Mutants Down Under
- Front cover of Mutants Down Under role-playing game sourcebook
- Author: Erick Wujcik
- Illustrator: James Lawson
- Cover artist: Kevin Eastman
- Language: English
- Series: After the Bomb RPG
- Genre: Post-apocalyptic science fiction
- Publisher: Palladium Books
- Publication date: June 1988
- Publication place: United States
- Media type: Print (paperback)
- Pages: 48
- ISBN: 978-0-916211-34-9
- Preceded by: Road Hogs
- Followed by: Mutants of the Yucatan

= Mutants Down Under =

Mutants Down Under is the third supplement to the After the Bomb setting of the Teenage Mutant Ninja Turtles & Other Strangeness role-playing game. It was published by Palladium Books in June 1988 and uses the Palladium Megaversal system.

==Publication history==
Mutants Down Under was written by Erick Wujcik with art by Kevin Fales and James Dombrowski, and was published by Palladium Books in 1988 as a 48-page book.

==Contents==
Mutants Down Under details an Australian campaign setting and scenarios for use with After the Bomb!, describing and mapping that continent after the holocaust. Mutants Down Under includes descriptions of over 20 new mutant animals, the Dream Time Sorcerer, and the evil Masters of Bio-Technology. The book also includes several miniscenarios.

== Setting ==
The game's story is set in a post-apocalyptic Australia, where mutant animals form the predominant societies.

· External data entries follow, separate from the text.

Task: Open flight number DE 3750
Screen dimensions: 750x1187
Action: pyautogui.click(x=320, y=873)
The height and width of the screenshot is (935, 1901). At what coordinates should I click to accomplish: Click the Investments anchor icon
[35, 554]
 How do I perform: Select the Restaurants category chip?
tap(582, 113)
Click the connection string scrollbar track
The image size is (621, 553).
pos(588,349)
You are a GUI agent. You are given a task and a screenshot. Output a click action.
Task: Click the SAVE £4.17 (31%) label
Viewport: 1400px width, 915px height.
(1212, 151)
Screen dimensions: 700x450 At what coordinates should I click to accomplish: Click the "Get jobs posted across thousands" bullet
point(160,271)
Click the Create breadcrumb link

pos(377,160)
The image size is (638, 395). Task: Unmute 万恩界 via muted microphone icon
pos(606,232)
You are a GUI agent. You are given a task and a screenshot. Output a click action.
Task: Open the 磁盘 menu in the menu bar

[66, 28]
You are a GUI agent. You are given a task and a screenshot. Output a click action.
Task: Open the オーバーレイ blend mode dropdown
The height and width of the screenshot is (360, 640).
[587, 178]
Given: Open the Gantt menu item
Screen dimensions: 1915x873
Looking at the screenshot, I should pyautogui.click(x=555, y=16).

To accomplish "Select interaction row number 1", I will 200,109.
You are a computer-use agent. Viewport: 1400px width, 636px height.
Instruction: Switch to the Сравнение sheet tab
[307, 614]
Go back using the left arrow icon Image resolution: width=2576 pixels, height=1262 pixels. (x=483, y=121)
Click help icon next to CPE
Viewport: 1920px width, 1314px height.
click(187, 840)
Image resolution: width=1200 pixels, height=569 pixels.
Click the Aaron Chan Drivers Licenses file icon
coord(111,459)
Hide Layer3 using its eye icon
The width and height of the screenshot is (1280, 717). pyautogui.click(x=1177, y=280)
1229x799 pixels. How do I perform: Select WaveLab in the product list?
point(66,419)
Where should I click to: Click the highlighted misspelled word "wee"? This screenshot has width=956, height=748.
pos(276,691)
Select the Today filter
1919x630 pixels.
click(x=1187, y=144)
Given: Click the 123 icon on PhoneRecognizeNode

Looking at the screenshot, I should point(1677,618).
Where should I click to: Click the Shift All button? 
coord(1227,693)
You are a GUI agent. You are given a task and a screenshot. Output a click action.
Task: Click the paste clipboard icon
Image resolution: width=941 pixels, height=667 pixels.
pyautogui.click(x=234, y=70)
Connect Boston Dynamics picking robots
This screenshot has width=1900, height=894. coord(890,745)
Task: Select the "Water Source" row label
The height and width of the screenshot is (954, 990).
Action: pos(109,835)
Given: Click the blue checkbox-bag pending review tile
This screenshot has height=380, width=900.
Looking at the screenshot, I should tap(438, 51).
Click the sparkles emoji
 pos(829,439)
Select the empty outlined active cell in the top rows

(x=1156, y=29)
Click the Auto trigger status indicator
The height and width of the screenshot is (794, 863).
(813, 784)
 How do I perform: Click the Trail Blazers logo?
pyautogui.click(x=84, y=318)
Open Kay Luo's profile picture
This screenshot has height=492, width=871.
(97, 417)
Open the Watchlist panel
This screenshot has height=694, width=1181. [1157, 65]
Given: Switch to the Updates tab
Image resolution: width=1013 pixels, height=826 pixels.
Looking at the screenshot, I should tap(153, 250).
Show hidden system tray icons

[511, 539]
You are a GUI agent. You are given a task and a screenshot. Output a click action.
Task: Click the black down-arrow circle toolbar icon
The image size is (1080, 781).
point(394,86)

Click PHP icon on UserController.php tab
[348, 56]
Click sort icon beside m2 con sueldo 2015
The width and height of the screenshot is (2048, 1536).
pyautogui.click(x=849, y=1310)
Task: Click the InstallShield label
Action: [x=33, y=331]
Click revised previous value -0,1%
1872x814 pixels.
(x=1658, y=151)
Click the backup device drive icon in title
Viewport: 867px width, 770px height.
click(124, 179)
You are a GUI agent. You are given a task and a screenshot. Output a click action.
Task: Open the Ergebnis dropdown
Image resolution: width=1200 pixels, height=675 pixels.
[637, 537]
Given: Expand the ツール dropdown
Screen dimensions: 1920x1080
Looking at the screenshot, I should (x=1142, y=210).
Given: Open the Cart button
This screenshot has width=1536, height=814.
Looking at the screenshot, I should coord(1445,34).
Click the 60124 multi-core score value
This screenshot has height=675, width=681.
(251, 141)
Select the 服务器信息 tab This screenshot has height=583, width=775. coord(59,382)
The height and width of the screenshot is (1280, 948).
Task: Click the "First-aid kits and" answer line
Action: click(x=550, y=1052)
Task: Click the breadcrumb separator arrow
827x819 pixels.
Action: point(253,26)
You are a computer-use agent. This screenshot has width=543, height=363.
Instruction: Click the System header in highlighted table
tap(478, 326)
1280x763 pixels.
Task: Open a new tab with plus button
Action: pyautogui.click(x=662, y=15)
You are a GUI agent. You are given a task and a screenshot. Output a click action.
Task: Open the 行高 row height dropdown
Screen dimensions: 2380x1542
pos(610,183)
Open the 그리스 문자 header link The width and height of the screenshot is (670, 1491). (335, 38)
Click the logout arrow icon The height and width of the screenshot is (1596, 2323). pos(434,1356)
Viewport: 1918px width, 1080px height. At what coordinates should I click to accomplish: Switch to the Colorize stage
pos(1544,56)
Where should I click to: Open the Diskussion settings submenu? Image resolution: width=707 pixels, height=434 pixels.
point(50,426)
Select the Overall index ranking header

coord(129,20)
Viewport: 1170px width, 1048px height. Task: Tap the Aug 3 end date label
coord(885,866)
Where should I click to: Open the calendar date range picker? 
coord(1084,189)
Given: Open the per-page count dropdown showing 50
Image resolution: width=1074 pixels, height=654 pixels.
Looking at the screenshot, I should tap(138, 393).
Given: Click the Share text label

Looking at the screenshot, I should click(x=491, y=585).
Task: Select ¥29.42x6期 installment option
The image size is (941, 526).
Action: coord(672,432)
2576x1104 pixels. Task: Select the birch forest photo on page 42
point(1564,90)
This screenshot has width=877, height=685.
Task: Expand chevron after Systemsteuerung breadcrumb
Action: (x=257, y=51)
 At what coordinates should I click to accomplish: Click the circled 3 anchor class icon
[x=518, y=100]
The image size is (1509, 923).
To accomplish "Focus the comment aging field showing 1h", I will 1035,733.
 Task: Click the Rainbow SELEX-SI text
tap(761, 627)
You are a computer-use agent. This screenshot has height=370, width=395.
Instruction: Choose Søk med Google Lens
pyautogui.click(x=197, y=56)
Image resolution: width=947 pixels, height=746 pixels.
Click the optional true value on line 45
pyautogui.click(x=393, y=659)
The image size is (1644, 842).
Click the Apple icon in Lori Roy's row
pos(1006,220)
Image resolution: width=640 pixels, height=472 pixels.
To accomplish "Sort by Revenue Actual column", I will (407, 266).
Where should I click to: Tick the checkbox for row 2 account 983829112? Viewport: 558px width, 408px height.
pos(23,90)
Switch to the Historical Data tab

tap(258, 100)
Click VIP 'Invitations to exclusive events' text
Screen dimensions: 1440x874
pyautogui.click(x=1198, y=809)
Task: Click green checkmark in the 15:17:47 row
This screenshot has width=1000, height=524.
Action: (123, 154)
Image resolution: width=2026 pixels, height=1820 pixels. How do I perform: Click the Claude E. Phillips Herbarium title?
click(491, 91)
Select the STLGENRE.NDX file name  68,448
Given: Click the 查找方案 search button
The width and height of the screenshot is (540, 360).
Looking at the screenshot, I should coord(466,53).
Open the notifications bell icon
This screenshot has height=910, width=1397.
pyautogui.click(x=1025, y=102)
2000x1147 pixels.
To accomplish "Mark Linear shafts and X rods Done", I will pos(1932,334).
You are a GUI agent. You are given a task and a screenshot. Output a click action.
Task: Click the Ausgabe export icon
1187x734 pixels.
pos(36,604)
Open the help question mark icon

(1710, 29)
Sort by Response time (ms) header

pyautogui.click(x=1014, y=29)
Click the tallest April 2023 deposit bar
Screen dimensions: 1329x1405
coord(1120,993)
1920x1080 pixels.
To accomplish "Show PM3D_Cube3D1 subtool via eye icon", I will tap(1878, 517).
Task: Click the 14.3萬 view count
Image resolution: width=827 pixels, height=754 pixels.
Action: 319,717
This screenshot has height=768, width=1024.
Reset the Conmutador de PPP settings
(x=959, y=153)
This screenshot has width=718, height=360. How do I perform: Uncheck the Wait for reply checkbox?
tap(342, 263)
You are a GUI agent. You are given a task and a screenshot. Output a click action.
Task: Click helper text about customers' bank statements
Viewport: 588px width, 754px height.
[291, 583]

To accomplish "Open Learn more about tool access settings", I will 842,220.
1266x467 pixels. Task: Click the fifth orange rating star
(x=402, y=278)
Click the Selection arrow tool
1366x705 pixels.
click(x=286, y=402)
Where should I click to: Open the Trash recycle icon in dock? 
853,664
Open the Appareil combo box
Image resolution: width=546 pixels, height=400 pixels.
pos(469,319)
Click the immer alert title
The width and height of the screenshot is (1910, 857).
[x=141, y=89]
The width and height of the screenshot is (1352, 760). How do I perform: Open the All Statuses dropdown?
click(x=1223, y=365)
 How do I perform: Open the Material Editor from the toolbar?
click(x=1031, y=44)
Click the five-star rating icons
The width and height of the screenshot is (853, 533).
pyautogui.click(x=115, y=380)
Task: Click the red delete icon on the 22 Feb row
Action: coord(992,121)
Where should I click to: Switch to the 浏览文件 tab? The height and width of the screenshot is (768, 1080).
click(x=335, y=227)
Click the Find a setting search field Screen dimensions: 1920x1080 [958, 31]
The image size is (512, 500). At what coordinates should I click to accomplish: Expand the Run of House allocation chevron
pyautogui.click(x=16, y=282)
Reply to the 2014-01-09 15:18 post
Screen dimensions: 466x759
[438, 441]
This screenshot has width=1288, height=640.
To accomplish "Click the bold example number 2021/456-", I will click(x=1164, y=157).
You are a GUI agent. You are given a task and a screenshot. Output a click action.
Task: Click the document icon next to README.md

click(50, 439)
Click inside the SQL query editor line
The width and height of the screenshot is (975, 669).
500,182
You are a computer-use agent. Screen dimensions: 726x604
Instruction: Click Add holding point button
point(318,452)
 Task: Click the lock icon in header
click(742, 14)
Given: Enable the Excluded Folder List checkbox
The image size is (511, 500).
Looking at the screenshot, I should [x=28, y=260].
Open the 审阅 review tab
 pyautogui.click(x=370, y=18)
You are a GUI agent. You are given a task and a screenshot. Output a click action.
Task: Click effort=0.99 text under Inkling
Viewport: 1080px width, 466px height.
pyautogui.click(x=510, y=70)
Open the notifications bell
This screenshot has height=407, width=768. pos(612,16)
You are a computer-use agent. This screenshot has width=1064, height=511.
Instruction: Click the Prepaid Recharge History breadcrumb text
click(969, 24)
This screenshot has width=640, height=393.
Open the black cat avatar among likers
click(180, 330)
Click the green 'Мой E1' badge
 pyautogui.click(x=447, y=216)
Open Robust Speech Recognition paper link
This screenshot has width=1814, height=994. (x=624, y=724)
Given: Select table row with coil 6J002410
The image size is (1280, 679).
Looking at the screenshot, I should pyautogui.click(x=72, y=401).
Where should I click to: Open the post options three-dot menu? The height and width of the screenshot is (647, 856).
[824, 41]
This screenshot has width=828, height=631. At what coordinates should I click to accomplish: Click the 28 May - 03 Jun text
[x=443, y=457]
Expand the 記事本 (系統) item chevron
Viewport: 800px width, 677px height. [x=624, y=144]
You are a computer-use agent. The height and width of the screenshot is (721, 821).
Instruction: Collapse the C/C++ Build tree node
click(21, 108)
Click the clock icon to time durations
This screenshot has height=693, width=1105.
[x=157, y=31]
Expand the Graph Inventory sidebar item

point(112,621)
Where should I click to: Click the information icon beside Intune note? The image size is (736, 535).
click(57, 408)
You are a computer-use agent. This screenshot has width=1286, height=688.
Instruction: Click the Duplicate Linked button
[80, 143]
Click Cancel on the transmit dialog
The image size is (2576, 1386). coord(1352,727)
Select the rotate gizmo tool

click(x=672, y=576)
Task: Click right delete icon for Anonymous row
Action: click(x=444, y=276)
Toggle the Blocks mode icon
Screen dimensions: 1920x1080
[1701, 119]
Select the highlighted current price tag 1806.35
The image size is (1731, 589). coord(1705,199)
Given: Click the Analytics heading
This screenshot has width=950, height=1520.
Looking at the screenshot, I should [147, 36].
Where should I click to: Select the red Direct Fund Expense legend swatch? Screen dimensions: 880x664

Tasmania is the bastion of technologically advanced civilization, while the mainland is largely under the sway of the aboriginal Dreamtime philosophy. Invading forces from Jakarta, composed primarily of human and mutant water buffalo forces, threaten both ways of life. It includes rules for many species of native Australian and Southeast Asian animals, as well as riding insects and various airships.

==Reception==
Mutants Down Under was reviewed in Games Review Volume 1, Issue 2 - Nov 1988.